• [QUOTED PASSAGE]
The tone of U.S. economic data next week is expected to be positive but Federal Reserve officials will be unmoved and firm in their belief that it is too soon to talk about exiting their easy monetary policy at their policy meeting on Tuesday and Wednesday.
The still-cautious Fed won’t alter its stance that it can wait until 2024 for U.S. interest rate hikes, and will say that it is too early to even start talking about tapering its $120 billion per-month in asset purchases, otherwise known as quantitative easing, economists said.
Fed Chairman Jerome Powell will meet with reporters Wednesday afternoon following the central bank’s two-day policy meeting.
“April is too soon for the return of taper talk,” said Matthew Luzzetti, chief U.S. economist at Deutsche Bank.
Jim O’Sullivan, chief U.S. macro strategist at TD Securities, agreed: “We expect officials will be reluctant to say anything that could be construed as a tapering countdown signal until much later this year.”
The Fed’s new policy framework indicates a willingness to let the economy run hot and inflation get over 2%.

• [SUPPLIED ENTRIES]
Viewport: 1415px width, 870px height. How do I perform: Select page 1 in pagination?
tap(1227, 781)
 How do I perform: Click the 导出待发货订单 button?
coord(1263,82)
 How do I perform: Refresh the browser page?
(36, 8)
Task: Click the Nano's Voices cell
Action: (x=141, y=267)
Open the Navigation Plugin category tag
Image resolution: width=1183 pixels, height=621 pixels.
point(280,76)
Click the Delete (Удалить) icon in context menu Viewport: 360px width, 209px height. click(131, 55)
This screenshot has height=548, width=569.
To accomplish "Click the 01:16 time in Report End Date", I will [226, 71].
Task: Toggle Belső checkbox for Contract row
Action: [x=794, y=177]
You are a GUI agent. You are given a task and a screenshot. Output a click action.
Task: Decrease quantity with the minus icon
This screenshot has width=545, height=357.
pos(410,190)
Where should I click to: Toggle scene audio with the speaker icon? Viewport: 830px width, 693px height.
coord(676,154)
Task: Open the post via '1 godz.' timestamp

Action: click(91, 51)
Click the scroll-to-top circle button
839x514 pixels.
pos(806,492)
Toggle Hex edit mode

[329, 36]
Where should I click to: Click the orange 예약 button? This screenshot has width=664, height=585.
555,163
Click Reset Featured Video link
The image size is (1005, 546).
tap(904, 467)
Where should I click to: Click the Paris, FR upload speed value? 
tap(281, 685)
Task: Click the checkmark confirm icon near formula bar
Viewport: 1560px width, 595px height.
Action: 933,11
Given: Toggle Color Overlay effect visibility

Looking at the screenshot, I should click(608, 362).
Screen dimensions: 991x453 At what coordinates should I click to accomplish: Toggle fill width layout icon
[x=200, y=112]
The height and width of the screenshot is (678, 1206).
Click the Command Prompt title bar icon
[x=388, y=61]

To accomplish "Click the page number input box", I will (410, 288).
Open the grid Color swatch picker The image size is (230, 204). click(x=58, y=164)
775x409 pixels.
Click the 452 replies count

• [REQUIRED WORK]
Could you copy out, word for word, the entire passage above about the Federal Reserve's upcoming policy meeting?

• [COMPLETE RESPONSE]
The tone of U.S. economic data next week is expected to be positive but Federal Reserve officials will be unmoved and firm in their belief that it is too soon to talk about exiting their easy monetary policy at their policy meeting on Tuesday and Wednesday.
The still-cautious Fed won’t alter its stance that it can wait until 2024 for U.S. interest rate hikes, and will say that it is too early to even start talking about tapering its $120 billion per-month in asset purchases, otherwise known as quantitative easing, economists said.
Fed Chairman Jerome Powell will meet with reporters Wednesday afternoon following the central bank’s two-day policy meeting.
“April is too soon for the return of taper talk,” said Matthew Luzzetti, chief U.S. economist at Deutsche Bank.
Jim O’Sullivan, chief U.S. macro strategist at TD Securities, agreed: “We expect officials will be reluctant to say anything that could be construed as a tapering countdown signal until much later this year.”
The Fed’s new policy framework indicates a willingness to let the economy run hot and inflation get over 2%.